Mechanics of Building a Correlation Matrix: In case this explanation is interesting or informative to anyone puzzling over these results, to get the above correlation relationship between various features and the rate of growth of COVID-19 cases, I built a large dataset using data from Johns Hopkins (COVID-19 data), the WHO, the World Bank, and a handful of others. In this dataset, I have each country in the world captured as rows in the dataset. Each of the Features above (plus many more) is one of the columns that goes across all of the countries. This is the basic mechanics of putting together a large correlation matrix.
What does this tell us?: First off, the above table just simply lists selected features (‘Female Smoking Rate’, etc.) and their correlation using the Python Pandas correlation function. 1.0 is perfect correlation. As these are the correlations with the feature ‘Instantaneous Rate of Change’, you can see that the correlation of ‘inst_rate_of_change’ is 1.0. It is perfectly correlated with itself. I have eliminated many features with low correlation (meaning 0, not -1) just to make this more readable. This, of course, is because if correlation is close to zero, there’s likely little information about the target (Instantaneous Rate of Change of Confirmed Cases – i.e., today’s Case Growth Rate). However, if the number is between 0.2 and 0.8, I find from years of doing this that there’s enough dependence between the target and the feature to make the case that they are related in an interesting way. Statisticians like to say (probably too often), “Correlation does not Imply Causality” — which is true — but this does not mean that correlation is not valuable as the basis for hypothesis tests for causality. That’s what we’re trying to do here… find environmental factors that might be influencing the different Case Growth Rates across the world.
Is there Anything New Here? Yes, the correlations continue to change as the Case Growth Rates change across the world. By definition, I’m correlating these factors with the current day’s instantaneous slope so the correlations should continue to change. What we’ve been seeing lately is that as the slopes continue to increase across the world the Female Smoking Rate continues to increase in its correlation with the target. I think what this indicates is that the countries with the most severe slopes (Italy, New York, Spain) are probably being hit harder by women who smoke having a higher likelihood at contracting a measurable COVID-19 case. I use the word measurable intentionally here, because these rates are probably driven by countries who are only measuring cases where people have symptoms and require some sort of care. This makes this correlation probably more like a correlation with symptomatic case rates. A subtle point, maybe. One other factor that continues to increase is the negative correlation between case growth and rates of Tuberculosis in a country. This tells us that countries with lots of TB cases have slower COVID-19 case growth rates. This was mildly puzzling to me until 2 days ago when I learned of a study showing that a TB vaccine called BCG may have anti-COVID properties (I’m summarizing broadly. Here’s the link). So that’s pretty exciting to see… even this simplistic approach may have revealed something using Data Science that was not widely known.

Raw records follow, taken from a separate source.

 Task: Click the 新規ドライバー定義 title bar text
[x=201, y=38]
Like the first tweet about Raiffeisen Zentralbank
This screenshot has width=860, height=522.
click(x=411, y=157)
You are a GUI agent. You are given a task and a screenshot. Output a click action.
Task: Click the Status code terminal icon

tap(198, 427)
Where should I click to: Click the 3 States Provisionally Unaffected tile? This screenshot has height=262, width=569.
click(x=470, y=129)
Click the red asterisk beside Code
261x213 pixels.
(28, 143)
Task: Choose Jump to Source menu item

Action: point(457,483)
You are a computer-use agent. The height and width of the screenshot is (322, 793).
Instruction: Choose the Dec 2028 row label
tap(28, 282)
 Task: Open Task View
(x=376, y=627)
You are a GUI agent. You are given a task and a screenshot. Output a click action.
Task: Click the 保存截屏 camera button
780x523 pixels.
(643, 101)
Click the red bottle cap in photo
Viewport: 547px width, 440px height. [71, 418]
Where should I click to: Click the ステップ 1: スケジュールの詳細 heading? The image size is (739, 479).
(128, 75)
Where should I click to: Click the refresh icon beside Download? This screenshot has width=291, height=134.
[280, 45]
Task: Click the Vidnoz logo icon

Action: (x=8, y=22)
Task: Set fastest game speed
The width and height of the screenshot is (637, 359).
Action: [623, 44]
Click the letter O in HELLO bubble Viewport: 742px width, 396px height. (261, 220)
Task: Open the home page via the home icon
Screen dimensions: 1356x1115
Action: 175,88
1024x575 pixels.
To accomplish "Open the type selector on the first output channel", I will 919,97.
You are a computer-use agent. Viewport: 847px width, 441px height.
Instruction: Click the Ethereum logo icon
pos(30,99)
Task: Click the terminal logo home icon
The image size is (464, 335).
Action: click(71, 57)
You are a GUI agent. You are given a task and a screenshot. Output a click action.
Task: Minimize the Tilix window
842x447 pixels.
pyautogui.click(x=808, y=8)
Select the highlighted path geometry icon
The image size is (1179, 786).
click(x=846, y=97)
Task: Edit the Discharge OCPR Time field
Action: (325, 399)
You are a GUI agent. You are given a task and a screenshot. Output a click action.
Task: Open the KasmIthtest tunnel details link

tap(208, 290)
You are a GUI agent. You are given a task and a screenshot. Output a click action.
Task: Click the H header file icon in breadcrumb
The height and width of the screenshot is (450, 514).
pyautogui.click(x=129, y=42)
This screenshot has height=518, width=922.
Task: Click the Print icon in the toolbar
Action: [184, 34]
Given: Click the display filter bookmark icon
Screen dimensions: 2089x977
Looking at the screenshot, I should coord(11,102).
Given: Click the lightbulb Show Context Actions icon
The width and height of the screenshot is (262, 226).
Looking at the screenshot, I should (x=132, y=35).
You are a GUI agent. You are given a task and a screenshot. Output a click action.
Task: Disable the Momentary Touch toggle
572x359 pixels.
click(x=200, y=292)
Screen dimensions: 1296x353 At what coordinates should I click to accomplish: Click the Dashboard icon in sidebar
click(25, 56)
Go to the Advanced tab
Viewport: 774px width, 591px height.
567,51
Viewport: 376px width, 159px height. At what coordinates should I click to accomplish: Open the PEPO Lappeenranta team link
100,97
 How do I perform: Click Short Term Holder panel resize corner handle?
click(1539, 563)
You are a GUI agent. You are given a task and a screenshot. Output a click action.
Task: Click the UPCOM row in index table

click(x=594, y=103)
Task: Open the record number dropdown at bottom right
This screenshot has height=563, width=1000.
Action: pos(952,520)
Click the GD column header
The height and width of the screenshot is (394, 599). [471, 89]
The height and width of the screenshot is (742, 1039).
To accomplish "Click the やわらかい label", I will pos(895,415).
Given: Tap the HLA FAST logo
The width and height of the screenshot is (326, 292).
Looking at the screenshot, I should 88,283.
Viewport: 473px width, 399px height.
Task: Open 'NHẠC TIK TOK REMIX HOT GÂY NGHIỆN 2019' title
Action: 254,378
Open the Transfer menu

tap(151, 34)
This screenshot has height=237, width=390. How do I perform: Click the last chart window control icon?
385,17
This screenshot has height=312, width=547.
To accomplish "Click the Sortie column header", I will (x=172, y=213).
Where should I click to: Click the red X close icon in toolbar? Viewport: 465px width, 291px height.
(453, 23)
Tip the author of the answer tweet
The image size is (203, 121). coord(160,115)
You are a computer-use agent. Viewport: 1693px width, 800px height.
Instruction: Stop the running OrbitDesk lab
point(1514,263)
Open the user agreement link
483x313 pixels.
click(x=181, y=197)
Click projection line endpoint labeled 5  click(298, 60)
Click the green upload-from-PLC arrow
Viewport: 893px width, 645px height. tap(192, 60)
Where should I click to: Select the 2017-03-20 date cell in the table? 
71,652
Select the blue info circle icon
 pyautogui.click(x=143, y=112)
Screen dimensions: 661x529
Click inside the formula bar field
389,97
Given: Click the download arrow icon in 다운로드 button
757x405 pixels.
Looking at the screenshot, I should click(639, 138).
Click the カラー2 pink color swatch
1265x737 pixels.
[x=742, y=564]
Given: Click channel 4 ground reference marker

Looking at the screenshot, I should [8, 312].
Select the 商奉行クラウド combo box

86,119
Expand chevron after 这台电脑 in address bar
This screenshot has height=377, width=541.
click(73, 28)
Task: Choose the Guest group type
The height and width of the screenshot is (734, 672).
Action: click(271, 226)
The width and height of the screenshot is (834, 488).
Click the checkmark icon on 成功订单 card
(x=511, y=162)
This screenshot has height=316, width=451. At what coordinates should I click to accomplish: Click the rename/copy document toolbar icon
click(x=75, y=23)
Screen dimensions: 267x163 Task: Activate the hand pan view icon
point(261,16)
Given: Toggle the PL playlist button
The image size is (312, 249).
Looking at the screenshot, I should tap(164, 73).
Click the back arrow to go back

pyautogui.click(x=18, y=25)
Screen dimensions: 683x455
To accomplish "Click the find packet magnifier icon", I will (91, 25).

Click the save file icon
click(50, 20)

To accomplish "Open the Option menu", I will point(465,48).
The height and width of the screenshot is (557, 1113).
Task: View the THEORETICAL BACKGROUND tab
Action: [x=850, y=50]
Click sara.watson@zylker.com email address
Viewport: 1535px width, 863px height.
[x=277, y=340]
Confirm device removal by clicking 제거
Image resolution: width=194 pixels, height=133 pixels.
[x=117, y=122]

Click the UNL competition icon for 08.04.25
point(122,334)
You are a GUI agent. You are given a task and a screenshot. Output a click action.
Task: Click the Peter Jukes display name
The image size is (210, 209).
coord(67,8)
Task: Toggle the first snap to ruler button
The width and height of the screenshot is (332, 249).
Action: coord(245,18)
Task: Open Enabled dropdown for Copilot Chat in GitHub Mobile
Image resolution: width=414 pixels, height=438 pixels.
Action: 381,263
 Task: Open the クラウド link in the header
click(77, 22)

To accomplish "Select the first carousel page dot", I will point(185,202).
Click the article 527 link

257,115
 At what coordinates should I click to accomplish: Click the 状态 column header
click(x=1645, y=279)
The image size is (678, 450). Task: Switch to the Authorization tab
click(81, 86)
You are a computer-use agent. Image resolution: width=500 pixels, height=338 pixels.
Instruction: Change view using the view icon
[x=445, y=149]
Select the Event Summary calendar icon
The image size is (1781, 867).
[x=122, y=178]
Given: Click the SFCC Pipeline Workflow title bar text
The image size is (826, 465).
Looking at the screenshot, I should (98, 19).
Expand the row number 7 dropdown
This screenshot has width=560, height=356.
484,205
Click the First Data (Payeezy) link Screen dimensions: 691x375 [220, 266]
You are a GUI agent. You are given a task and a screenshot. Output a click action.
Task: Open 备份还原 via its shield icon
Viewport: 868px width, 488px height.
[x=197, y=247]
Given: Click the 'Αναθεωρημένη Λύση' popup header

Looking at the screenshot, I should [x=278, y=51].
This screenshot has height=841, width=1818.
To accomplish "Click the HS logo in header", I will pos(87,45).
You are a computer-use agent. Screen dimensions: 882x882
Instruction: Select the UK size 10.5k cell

Above is the correlation of the same factors as above with the Rate of Deaths from COVID-19. Note that some of the features that are highly correlated with the Rate of Contracting the Disease are less correlated with the Rate of Deaths from the Disease. This is probably not counter-intuitive. What might be counter-intuitive is that comorbidities like Diabetes rates in a country are negatively correlated with the COVID Death Rates. All I can decide is that it might take reframing the reference point. We’re aware that diabetes, high blood pressure, etc., are contributing strongly to the deaths of individuals who are infected with COVID-19. However, this study is about countries who have high rates of Diabetes, High Blood Pressure, or Air Pollution and the correlation of those factors with the Death Rate. Therefore, it is possible that a country with high rates of Diabetes, for instance, has less people who survive that disease long enough to be affected by COVID-19. Perhaps this is a sign that the advanced health care in some countries might be contributing to the numbers of deaths, largely because susceptible people are living longer in those countries? Or perhaps this is just measuring the fact that countries with high rates of diabetes or pollution have yet to be hit by COVID-19? Time will tell.